(Collected data entries)

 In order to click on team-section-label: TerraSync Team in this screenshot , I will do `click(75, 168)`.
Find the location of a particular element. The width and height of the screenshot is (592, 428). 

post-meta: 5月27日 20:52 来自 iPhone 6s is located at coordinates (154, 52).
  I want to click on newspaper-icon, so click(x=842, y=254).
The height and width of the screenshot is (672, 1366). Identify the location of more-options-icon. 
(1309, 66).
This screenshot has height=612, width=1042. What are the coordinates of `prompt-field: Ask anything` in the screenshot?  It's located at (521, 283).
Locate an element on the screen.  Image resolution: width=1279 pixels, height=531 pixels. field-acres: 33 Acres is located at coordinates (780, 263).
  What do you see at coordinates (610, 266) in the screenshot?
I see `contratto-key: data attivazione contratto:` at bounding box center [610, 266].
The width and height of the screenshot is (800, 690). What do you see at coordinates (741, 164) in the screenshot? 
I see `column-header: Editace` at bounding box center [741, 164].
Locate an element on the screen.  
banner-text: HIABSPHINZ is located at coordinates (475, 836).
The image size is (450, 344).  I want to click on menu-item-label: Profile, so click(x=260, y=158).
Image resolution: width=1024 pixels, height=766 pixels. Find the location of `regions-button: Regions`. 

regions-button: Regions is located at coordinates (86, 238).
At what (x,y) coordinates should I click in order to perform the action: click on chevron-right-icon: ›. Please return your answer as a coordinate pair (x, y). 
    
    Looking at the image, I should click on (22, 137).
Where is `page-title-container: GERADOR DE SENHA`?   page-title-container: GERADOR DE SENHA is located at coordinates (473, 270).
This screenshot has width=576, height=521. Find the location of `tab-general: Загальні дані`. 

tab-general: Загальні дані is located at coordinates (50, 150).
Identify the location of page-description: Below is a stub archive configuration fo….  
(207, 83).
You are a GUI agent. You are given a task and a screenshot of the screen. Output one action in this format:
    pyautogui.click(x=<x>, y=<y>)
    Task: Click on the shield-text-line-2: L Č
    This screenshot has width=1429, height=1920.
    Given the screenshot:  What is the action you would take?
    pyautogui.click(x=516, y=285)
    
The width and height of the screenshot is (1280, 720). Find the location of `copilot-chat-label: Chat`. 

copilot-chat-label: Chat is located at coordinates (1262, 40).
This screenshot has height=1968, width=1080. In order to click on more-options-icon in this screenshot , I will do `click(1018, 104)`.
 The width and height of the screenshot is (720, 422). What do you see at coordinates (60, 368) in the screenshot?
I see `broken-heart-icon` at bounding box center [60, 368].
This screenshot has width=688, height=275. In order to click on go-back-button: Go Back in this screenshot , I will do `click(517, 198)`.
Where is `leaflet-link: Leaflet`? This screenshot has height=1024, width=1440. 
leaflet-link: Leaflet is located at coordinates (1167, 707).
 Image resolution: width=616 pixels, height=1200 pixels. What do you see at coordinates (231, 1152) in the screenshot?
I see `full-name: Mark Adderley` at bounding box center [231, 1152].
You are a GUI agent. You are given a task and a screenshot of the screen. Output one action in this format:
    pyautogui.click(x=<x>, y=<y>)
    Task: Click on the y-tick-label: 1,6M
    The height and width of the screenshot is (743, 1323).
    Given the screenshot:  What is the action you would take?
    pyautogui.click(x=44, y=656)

◆ Your instructions: Copy out every line of the records above that contains the word "Identify".

◆ Written response:
The height and width of the screenshot is (672, 1366). Identify the location of more-options-icon. 
Identify the location of page-description: Below is a stub archive configuration fo….  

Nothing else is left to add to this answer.